Once again, we are compelled to conclude that substantial evidence supports the ALJ’s
conclusions. The judge was required to incorporate into the hypothetical only those
impairments that he found to exist, see Schmidt v. Astrue, 496 F.3d 833, 845‐46 (7th Cir. 2007),
and the medical evidence supports the ALJ’s finding that Wilcox occasionally could meet the
criteria he described. Wilcox’s limitation to jobs with a sit/stand option does not preclude him
from working.
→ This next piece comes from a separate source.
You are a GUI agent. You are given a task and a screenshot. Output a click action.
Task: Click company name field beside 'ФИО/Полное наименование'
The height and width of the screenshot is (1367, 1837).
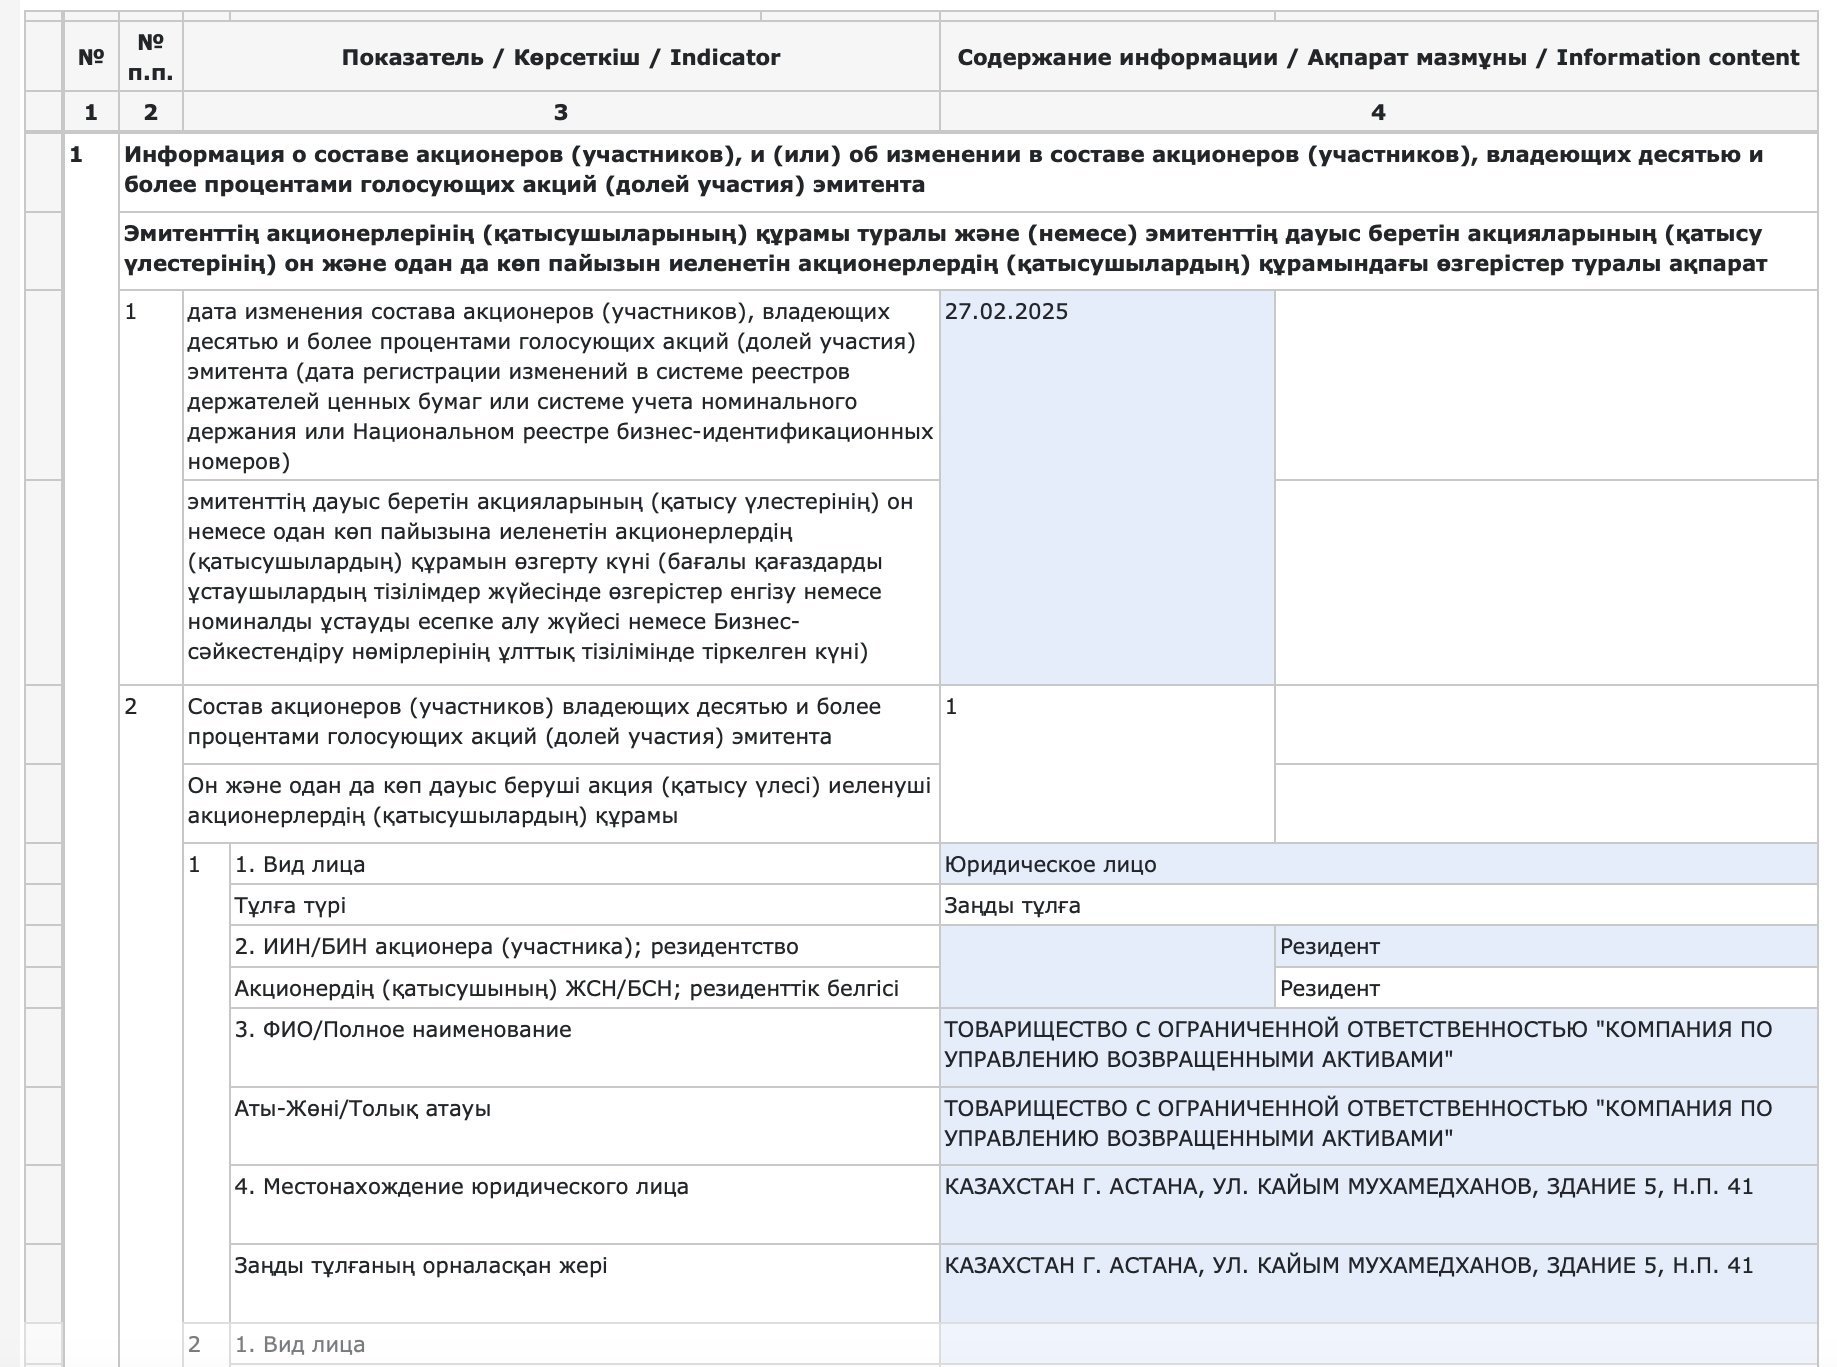click(x=1377, y=1046)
And the ALJ accounted for his limited math and language skills by asking the
vocational expert to disregard jobs “where reading, spelling, and math calculations would be
an essential part of the job.” The job of palletizer is listed in the Dictionary of Occupational Titles
as one requiring level‐two language and math skills, while the jobs of bagger and folder require
only level one (the lowest possible) for both. See U.S. Dep’t of Labor, Dictionary of Occupational
Titles, §§ 929.687‐054, 1991 WL 688180; 920.687‐018, 1991 WL 687965; Appendix C, 1991 WL
688702, at *6‐8.
For these reasons, we AFFIRM the judgment of the district court.